A Baltimore city employee and observant Muslim has filed suit against his employer for not recognizing his Islamic-law marriage, which he says has left his pregnant wife without health insurance.
Idris Abdus-Shahid and Baiyina Jones were married 17 years ago in a religious ceremony but never obtained a civil marriage license before they were married, according to the lawsuit, filed Thursday in Baltimore City Circuit Court.
“As observant Muslims, they believe that their relationship is governed by Islamic law and that a civil, or secular, marriage license is both unnecessary to their union and contrary to their religious beliefs,” the complaint states.
Abdus-Shahid and his whole family had health care under the city employees’ program when he joined the Department of Transportation in 2008 but it was canceled in 2013 following an audit of the health care benefits program, according to the complaint. He was eventually allowed to re-enroll his children but was told his wife could not sign up unless he provided a civil marriage license, according to the complaint.

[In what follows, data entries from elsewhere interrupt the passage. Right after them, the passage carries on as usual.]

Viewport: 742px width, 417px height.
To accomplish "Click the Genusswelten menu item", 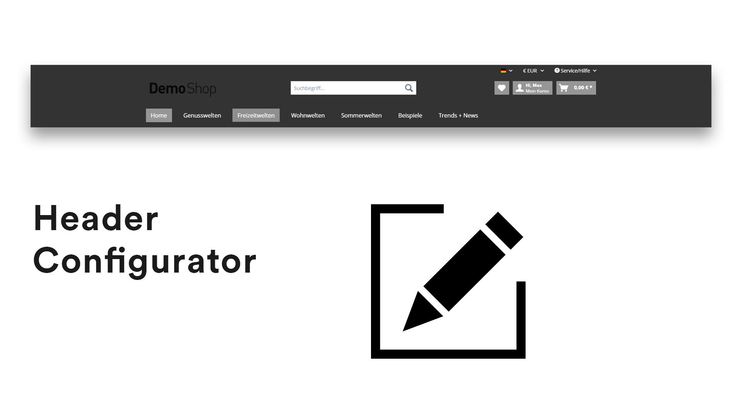I will coord(203,115).
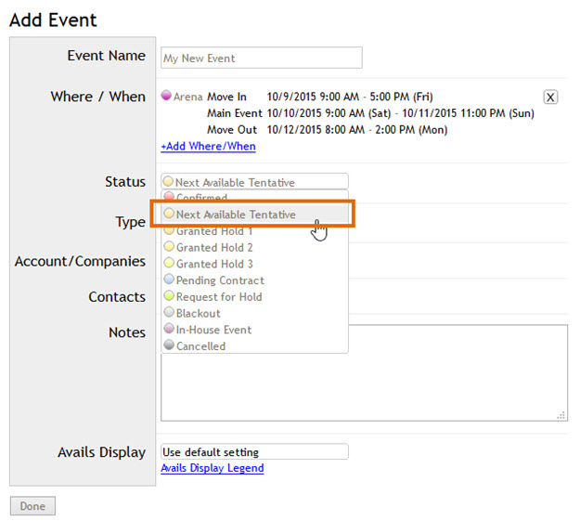
Task: Select Confirmed status option
Action: [x=201, y=198]
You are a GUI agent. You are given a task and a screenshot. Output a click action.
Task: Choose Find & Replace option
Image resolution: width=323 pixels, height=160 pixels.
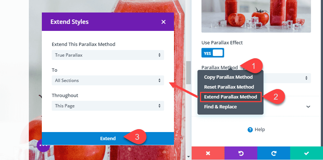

Abdus-Shahid’s claims he presented his “Islamic marriage certificate” to the city court clerk’s office but was told it could not be recorded because a marriage license had not been obtained prior to the marriage ceremony, according to the lawsuit.
The couple is expecting and Jones remains without health insurance, the lawsuit states.
Abdus-Shahid’s lawsuit seeks a declaratory judgment that the city’s refusal to recognize Islamic marriages is unconstitutional as well as compensatory damages including out-of-pocket fees for his wife’s medical expenses.
“The mayor and City Council of Baltimore have discriminated against plaintiffs in that they have treated them and other Muslim individuals differently based upon their religion,” the complaint states. “Other similarly-situated but non-Muslim employees are entitled to health insurance benefits for their spouses and their marriages are recognized as valid by the city.”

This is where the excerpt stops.